赤穂城は5万石の浅野氏には過度に広壮で、これがために財政難に陥った。5層天守の造営も計画されていたが幕府への遠慮か財政難の為か造営されず、天守台のみが今日に残っている。
市内を流れる千種川より上水道を敷設し、城内のみならず城下各戸にも給水されていた。日本三大上水道の一つに数えられている。
明治時代前期に城内の建物は破却され石垣と堀のみが残っていた。昭和・平成と櫓・門・塀・庭園が再建された。現在もなお二の丸庭園を再建中である。また、昭和3年から56年の間には、本丸内に西洋洋館風の旧制赤穂中学・新制赤穂高校の校舎が建っていた。
加里屋城・大鷹城時代
1466年?1483年(天正元年 - 文明15年)頃、岡光広が加里屋城を築城。この地での最初の築城となる。
1600年(慶長5年)姫路藩主池田輝政の弟・長政が赤穂領主となり赤穂城の前身である大鷹城を築城。
1613年(慶長18年)赤穂は輝政の二男で岡山藩主忠継の所領となり、一重の堀・石垣・櫓・門が造営される。
1615年(元和元年)忠継の弟・政綱が3万5千石を与えられ赤穂藩が立藩。御殿が造営される。
1631年(寛永8年) 政綱が嗣子なく死去し、弟の輝興が入封。更に櫓・馬屋を造営。

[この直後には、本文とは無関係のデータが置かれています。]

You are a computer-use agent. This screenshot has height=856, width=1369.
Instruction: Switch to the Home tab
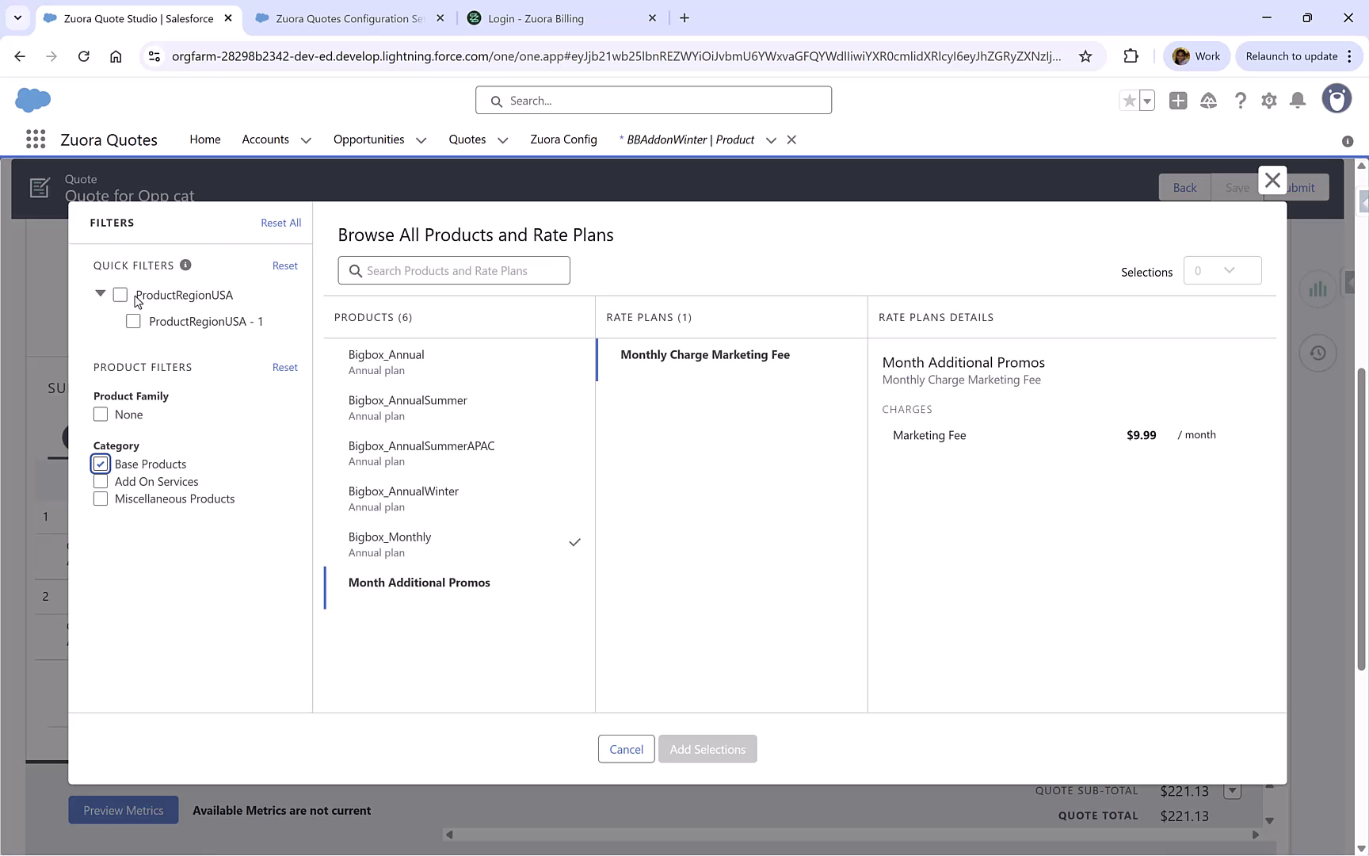click(204, 139)
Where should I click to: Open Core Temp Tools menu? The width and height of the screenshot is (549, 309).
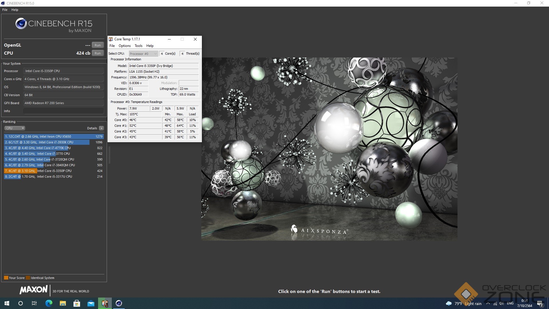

1645年(正保2年)輝興、発狂により改易。城は備中松山藩主水谷勝隆預かりとなる。同年、浅野長直が5万3千石で入封する。
赤穂城時代赤穂城本丸御殿跡と本丸門
1646年(正保3年)近世城郭建設のため、近藤正純が設計図を作成。石材採掘にも取り掛かる。
1648年(慶安元年)6月17日(新暦8月5日)に幕府に築城計画を提出、異例の即日許可となり、築城開始。
1652年(慶安5年)山鹿素行を1千石で召し抱える。築城についての意見を聞き、二の丸周辺の造営を変更。
1661年(寛文元年)赤穂城が完成する。
1701年(元禄14年)3代長矩、江戸城中での吉良義央に対する刃傷事件により浅野氏改易となる。城は龍野藩主脇坂安照預かりとなる。
1702年(寛文2年)永井直敬が3万3千石で入封。同年、赤穂浪士討ち入り。
1706年(宝永3年)直敬転封により、森長直が2万石で入封。